>> BEGIN Material shown
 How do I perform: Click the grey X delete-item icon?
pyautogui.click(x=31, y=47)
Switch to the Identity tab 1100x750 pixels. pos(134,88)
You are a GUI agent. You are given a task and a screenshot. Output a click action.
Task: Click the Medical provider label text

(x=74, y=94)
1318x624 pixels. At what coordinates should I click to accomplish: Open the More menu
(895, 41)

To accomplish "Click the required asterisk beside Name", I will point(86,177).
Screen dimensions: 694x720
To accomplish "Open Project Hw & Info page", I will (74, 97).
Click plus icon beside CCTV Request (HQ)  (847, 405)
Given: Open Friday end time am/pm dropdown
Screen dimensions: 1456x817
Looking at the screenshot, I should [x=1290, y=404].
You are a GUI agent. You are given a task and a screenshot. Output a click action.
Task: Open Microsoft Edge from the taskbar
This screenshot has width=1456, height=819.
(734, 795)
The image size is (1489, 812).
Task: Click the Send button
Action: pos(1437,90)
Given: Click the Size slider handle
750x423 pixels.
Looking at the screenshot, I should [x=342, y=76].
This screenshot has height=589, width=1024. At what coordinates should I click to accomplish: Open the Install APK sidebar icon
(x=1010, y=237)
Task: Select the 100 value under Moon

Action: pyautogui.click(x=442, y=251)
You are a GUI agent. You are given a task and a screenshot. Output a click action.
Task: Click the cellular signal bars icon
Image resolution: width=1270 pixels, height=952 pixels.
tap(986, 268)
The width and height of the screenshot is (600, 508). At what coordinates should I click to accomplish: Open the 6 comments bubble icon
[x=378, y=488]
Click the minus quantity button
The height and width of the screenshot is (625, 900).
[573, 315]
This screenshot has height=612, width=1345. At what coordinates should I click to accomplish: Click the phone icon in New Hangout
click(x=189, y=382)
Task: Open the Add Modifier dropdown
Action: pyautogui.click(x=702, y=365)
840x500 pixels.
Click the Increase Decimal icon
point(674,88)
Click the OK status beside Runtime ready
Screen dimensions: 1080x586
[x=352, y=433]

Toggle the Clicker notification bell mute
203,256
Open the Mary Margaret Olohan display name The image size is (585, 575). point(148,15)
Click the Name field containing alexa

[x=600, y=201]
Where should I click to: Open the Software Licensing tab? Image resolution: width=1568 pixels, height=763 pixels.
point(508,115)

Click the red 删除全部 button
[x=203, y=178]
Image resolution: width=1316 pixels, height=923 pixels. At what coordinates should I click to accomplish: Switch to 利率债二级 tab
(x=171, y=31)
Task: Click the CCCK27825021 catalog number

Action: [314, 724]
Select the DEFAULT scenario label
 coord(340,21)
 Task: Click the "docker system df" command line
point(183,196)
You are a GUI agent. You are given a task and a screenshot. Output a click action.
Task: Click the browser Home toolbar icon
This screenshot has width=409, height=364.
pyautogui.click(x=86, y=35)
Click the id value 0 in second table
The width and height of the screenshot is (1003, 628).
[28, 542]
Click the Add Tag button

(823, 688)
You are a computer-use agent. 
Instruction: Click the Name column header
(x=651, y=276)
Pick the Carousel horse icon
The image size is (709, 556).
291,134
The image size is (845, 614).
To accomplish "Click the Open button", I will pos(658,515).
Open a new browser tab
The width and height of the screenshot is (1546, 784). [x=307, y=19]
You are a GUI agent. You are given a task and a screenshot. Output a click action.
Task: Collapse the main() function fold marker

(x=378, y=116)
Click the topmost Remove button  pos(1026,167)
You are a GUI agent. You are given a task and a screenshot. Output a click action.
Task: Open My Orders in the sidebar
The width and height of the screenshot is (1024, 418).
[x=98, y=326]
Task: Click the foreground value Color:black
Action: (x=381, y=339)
>> END Material shown
Convert every line of the material above into a Markdown table with two columns, Row and Line, numbering the rows in order and omitting blank lines.

• Finished exercise
| Row | Line |
|---|---|
| 1 |  How do I perform: Click the grey X delete-item icon? |
| 2 | pyautogui.click(x=31, y=47) |
| 3 | Switch to the Identity tab 1100x750 pixels. pos(134,88) |
| 4 | You are a GUI agent. You are given a task and a screenshot. Output a click action. |
| 5 | Task: Click the Medical provider label text |
| 6 | (x=74, y=94) |
| 7 | 1318x624 pixels. At what coordinates should I click to accomplish: Open the More menu |
| 8 | (895, 41) |
| 9 | To accomplish "Click the required asterisk beside Name", I will point(86,177). |
| 10 | Screen dimensions: 694x720 |
| 11 | To accomplish "Open Project Hw & Info page", I will (74, 97). |
| 12 | Click plus icon beside CCTV Request (HQ)  (847, 405) |
| 13 | Given: Open Friday end time am/pm dropdown |
| 14 | Screen dimensions: 1456x817 |
| 15 | Looking at the screenshot, I should [x=1290, y=404]. |
| 16 | You are a GUI agent. You are given a task and a screenshot. Output a click action. |
| 17 | Task: Open Microsoft Edge from the taskbar |
| 18 | This screenshot has width=1456, height=819. |
| 19 | (734, 795) |
| 20 | The image size is (1489, 812). |
| 21 | Task: Click the Send button |
| 22 | Action: pos(1437,90) |
| 23 | Given: Click the Size slider handle |
| 24 | 750x423 pixels. |
| 25 | Looking at the screenshot, I should [x=342, y=76]. |
| 26 | This screenshot has height=589, width=1024. At what coordinates should I click to accomplish: Open the Install APK sidebar icon |
| 27 | (x=1010, y=237) |
| 28 | Task: Select the 100 value under Moon |
| 29 | Action: pyautogui.click(x=442, y=251) |
| 30 | You are a GUI agent. You are given a task and a screenshot. Output a click action. |
| 31 | Task: Click the cellular signal bars icon |
| 32 | Image resolution: width=1270 pixels, height=952 pixels. |
| 33 | tap(986, 268) |
| 34 | The width and height of the screenshot is (600, 508). At what coordinates should I click to accomplish: Open the 6 comments bubble icon |
| 35 | [x=378, y=488] |
| 36 | Click the minus quantity button |
| 37 | The height and width of the screenshot is (625, 900). |
| 38 | [573, 315] |
| 39 | This screenshot has height=612, width=1345. At what coordinates should I click to accomplish: Click the phone icon in New Hangout |
| 40 | click(x=189, y=382) |
| 41 | Task: Open the Add Modifier dropdown |
| 42 | Action: pyautogui.click(x=702, y=365) |
| 43 | 840x500 pixels. |
| 44 | Click the Increase Decimal icon |
| 45 | point(674,88) |
| 46 | Click the OK status beside Runtime ready |
| 47 | Screen dimensions: 1080x586 |
| 48 | [x=352, y=433] |
| 49 | Toggle the Clicker notification bell mute |
| 50 | 203,256 |
| 51 | Open the Mary Margaret Olohan display name The image size is (585, 575). point(148,15) |
| 52 | Click the Name field containing alexa |
| 53 | [x=600, y=201] |
| 54 | Where should I click to: Open the Software Licensing tab? Image resolution: width=1568 pixels, height=763 pixels. |
| 55 | point(508,115) |
| 56 | Click the red 删除全部 button |
| 57 | [x=203, y=178] |
| 58 | Image resolution: width=1316 pixels, height=923 pixels. At what coordinates should I click to accomplish: Switch to 利率债二级 tab |
| 59 | (x=171, y=31) |
| 60 | Task: Click the CCCK27825021 catalog number |
| 61 | Action: [314, 724] |
| 62 | Select the DEFAULT scenario label |
| 63 |  coord(340,21) |
| 64 |  Task: Click the "docker system df" command line |
| 65 | point(183,196) |
| 66 | You are a GUI agent. You are given a task and a screenshot. Output a click action. |
| 67 | Task: Click the browser Home toolbar icon |
| 68 | This screenshot has width=409, height=364. |
| 69 | pyautogui.click(x=86, y=35) |
| 70 | Click the id value 0 in second table |
| 71 | The width and height of the screenshot is (1003, 628). |
| 72 | [28, 542] |
| 73 | Click the Add Tag button |
| 74 | (823, 688) |
| 75 | You are a computer-use agent.  |
| 76 | Instruction: Click the Name column header |
| 77 | (x=651, y=276) |
| 78 | Pick the Carousel horse icon |
| 79 | The image size is (709, 556). |
| 80 | 291,134 |
| 81 | The image size is (845, 614). |
| 82 | To accomplish "Click the Open button", I will pos(658,515). |
| 83 | Open a new browser tab |
| 84 | The width and height of the screenshot is (1546, 784). [x=307, y=19] |
| 85 | You are a GUI agent. You are given a task and a screenshot. Output a click action. |
| 86 | Task: Collapse the main() function fold marker |
| 87 | (x=378, y=116) |
| 88 | Click the topmost Remove button  pos(1026,167) |
| 89 | You are a GUI agent. You are given a task and a screenshot. Output a click action. |
| 90 | Task: Open My Orders in the sidebar |
| 91 | The width and height of the screenshot is (1024, 418). |
| 92 | [x=98, y=326] |
| 93 | Task: Click the foreground value Color:black |
| 94 | Action: (x=381, y=339) |